Task to complete: Look for "Disable" in each line of the entries, and return the matching lines.

Records to use:

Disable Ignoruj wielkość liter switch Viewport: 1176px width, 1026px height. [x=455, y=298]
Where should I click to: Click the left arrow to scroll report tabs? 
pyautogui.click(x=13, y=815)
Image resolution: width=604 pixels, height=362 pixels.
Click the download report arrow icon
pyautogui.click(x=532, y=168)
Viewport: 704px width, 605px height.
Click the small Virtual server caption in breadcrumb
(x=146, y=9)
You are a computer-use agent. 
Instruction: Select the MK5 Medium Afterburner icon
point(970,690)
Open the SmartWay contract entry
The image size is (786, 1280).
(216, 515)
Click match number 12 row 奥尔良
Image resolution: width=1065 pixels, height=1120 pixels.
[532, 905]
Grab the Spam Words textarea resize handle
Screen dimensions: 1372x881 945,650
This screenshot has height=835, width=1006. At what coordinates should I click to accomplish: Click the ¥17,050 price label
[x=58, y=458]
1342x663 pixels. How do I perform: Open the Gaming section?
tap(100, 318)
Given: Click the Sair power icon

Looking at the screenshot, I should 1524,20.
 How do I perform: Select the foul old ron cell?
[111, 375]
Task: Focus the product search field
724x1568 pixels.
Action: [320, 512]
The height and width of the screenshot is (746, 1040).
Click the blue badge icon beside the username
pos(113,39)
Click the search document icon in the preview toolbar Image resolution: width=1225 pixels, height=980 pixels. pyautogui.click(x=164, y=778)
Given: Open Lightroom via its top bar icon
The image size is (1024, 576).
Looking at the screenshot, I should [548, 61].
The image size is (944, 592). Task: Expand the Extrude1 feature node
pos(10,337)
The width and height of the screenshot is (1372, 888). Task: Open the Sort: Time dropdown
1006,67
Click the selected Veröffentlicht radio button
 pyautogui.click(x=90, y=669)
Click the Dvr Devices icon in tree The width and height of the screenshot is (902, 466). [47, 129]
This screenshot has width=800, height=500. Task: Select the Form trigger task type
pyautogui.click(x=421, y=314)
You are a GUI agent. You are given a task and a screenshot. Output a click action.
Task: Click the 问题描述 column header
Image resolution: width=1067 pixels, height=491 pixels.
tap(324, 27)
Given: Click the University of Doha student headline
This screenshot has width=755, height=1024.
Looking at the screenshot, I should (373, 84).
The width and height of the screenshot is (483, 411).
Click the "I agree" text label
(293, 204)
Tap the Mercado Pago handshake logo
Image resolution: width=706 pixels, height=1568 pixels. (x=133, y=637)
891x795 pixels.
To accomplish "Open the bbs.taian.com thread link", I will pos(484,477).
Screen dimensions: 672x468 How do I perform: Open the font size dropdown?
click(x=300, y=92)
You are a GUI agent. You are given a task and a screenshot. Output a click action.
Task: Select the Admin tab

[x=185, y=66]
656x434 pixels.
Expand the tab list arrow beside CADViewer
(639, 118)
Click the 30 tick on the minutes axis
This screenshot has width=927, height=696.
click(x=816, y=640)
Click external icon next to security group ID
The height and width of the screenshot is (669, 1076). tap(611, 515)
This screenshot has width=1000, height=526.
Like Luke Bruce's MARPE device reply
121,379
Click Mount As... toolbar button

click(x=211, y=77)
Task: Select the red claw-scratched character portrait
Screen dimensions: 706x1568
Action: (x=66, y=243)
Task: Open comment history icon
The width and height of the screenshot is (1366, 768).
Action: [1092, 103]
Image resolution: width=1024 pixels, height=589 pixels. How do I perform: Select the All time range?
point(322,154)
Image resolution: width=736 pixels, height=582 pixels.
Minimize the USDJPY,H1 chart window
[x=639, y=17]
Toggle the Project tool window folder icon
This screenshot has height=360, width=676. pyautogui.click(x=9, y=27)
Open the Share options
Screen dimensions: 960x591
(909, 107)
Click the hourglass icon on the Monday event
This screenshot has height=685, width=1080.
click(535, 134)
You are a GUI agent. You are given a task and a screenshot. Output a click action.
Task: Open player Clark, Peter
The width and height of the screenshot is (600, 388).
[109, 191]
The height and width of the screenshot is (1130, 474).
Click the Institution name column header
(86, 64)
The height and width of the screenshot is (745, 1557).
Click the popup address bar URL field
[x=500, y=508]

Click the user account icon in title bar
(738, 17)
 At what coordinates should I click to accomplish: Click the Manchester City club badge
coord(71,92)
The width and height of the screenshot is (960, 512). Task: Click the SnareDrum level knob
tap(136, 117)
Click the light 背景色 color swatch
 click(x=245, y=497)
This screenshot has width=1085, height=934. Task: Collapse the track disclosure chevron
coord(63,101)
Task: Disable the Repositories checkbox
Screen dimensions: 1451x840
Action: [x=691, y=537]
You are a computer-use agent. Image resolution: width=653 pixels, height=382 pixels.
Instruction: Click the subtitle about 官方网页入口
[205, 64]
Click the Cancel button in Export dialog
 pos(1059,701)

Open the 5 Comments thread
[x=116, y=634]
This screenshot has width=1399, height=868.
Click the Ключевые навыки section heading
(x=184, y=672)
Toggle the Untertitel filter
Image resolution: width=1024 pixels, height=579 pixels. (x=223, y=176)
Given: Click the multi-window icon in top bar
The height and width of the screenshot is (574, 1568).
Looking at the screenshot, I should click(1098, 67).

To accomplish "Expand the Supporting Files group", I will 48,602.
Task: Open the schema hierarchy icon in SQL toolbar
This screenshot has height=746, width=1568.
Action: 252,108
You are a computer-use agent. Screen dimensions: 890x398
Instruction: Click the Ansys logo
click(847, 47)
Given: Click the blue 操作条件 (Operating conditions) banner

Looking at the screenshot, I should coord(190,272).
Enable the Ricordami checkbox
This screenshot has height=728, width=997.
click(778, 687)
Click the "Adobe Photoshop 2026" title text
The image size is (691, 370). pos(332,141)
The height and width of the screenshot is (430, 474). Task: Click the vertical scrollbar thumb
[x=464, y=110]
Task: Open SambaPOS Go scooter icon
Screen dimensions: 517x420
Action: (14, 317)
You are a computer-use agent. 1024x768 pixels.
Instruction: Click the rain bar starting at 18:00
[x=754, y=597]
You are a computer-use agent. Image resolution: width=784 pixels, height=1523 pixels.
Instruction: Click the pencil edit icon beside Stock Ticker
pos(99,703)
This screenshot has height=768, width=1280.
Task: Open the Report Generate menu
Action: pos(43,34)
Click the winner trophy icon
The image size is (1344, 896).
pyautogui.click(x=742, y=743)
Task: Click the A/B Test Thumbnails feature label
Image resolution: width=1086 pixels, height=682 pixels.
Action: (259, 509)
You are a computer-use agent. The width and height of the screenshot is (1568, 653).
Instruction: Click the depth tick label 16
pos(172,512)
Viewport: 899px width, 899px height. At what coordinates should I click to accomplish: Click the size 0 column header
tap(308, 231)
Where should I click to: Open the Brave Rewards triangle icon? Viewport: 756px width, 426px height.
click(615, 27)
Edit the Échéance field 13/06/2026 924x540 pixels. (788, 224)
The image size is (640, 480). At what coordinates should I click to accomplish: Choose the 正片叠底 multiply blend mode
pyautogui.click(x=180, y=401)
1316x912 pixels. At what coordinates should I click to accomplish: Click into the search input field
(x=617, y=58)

Answer box:
Disable Ignoruj wielkość liter switch Viewport: 1176px width, 1026px height. [x=455, y=298]
Task: Disable the Repositories checkbox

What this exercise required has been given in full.